:: Records

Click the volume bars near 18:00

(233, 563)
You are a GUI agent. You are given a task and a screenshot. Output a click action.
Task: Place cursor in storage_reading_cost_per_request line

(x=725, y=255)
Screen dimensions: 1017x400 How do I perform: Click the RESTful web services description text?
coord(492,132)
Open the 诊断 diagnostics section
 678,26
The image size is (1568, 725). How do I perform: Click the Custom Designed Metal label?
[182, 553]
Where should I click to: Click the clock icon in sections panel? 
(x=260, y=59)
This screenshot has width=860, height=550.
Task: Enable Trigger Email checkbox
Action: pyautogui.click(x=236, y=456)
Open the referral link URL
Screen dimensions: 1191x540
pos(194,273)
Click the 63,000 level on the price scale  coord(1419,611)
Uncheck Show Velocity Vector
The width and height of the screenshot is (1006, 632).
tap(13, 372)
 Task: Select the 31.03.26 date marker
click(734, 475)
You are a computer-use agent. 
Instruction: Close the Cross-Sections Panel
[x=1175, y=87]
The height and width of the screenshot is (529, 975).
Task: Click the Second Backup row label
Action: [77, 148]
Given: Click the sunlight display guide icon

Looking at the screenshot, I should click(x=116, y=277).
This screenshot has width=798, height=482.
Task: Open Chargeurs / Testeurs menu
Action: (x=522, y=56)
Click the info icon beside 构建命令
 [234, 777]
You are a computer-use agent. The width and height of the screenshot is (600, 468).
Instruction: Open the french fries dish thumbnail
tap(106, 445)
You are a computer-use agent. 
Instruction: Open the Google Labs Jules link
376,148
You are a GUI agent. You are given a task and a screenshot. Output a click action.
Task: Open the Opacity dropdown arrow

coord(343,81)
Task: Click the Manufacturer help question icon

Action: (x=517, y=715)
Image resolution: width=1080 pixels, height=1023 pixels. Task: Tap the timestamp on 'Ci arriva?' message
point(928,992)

::::

§ **Problem details**
Copy the entries word for word.

§ **Output**
Click the volume bars near 18:00

(233, 563)
You are a GUI agent. You are given a task and a screenshot. Output a click action.
Task: Place cursor in storage_reading_cost_per_request line

(x=725, y=255)
Screen dimensions: 1017x400 How do I perform: Click the RESTful web services description text?
coord(492,132)
Open the 诊断 diagnostics section
 678,26
The image size is (1568, 725). How do I perform: Click the Custom Designed Metal label?
[182, 553]
Where should I click to: Click the clock icon in sections panel? 
(x=260, y=59)
This screenshot has width=860, height=550.
Task: Enable Trigger Email checkbox
Action: pyautogui.click(x=236, y=456)
Open the referral link URL
Screen dimensions: 1191x540
pos(194,273)
Click the 63,000 level on the price scale  coord(1419,611)
Uncheck Show Velocity Vector
The width and height of the screenshot is (1006, 632).
tap(13, 372)
 Task: Select the 31.03.26 date marker
click(734, 475)
You are a computer-use agent. 
Instruction: Close the Cross-Sections Panel
[x=1175, y=87]
The height and width of the screenshot is (529, 975).
Task: Click the Second Backup row label
Action: [77, 148]
Given: Click the sunlight display guide icon

Looking at the screenshot, I should click(x=116, y=277).
This screenshot has width=798, height=482.
Task: Open Chargeurs / Testeurs menu
Action: (x=522, y=56)
Click the info icon beside 构建命令
 [234, 777]
You are a computer-use agent. The width and height of the screenshot is (600, 468).
Instruction: Open the french fries dish thumbnail
tap(106, 445)
You are a computer-use agent. 
Instruction: Open the Google Labs Jules link
376,148
You are a GUI agent. You are given a task and a screenshot. Output a click action.
Task: Open the Opacity dropdown arrow

coord(343,81)
Task: Click the Manufacturer help question icon

Action: (x=517, y=715)
Image resolution: width=1080 pixels, height=1023 pixels. Task: Tap the timestamp on 'Ci arriva?' message
point(928,992)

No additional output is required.